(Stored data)
----------

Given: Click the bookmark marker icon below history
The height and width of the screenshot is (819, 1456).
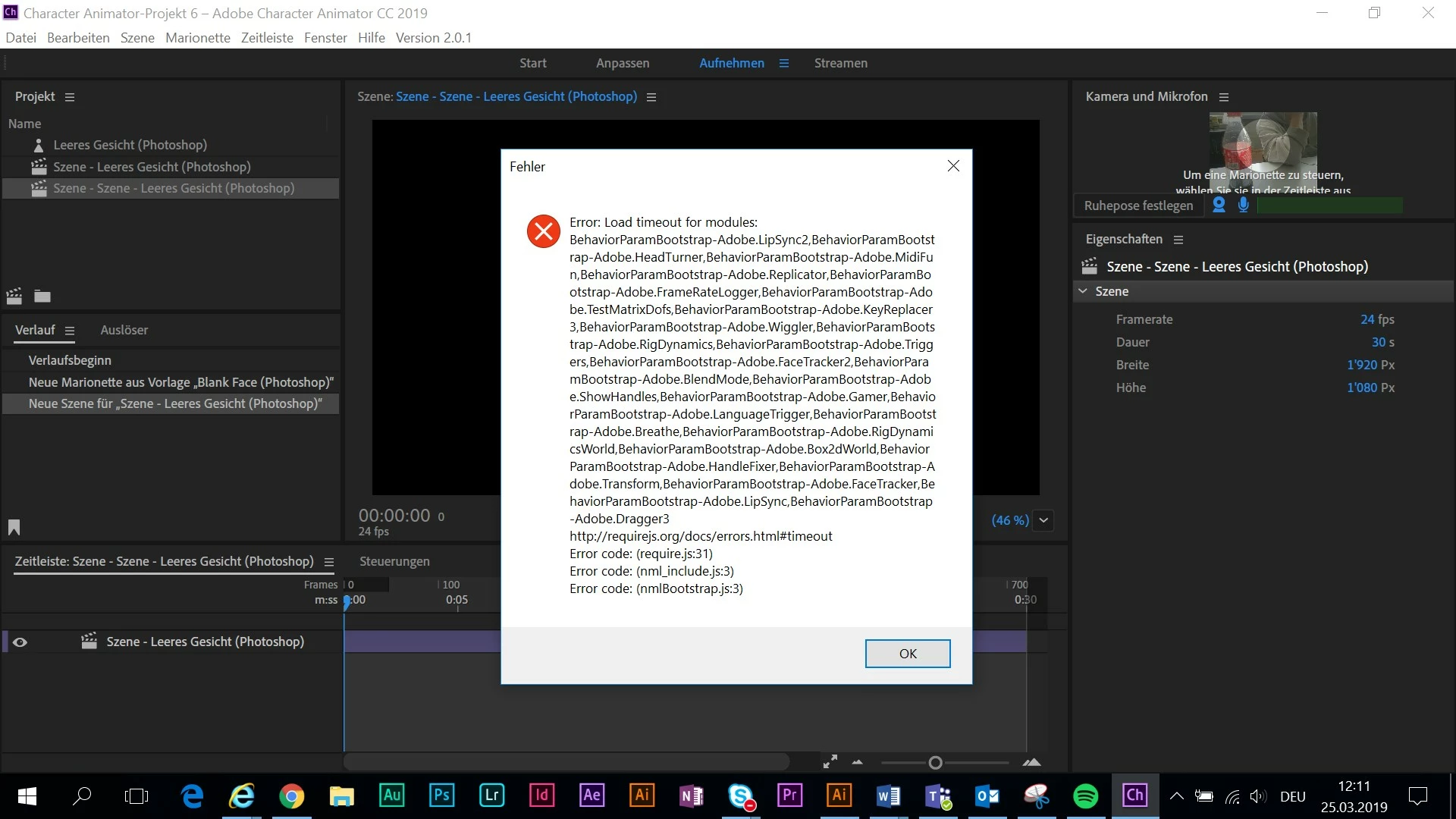Looking at the screenshot, I should click(14, 527).
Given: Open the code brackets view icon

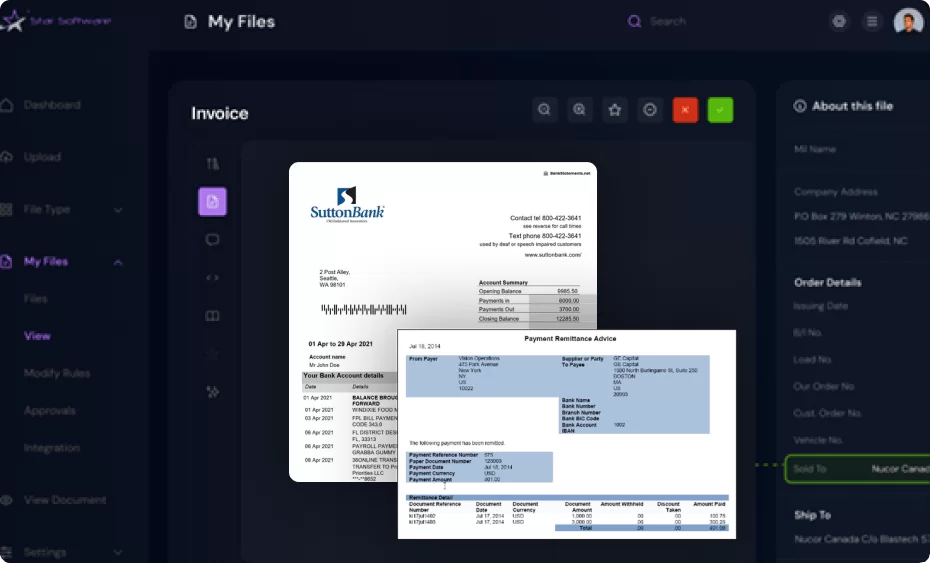Looking at the screenshot, I should 212,278.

----------

Please reproduce every row above word for word, leaving out the pictures.

Given: Click the bookmark marker icon below history
The height and width of the screenshot is (819, 1456).
Looking at the screenshot, I should click(14, 527).
Given: Open the code brackets view icon

Looking at the screenshot, I should 212,278.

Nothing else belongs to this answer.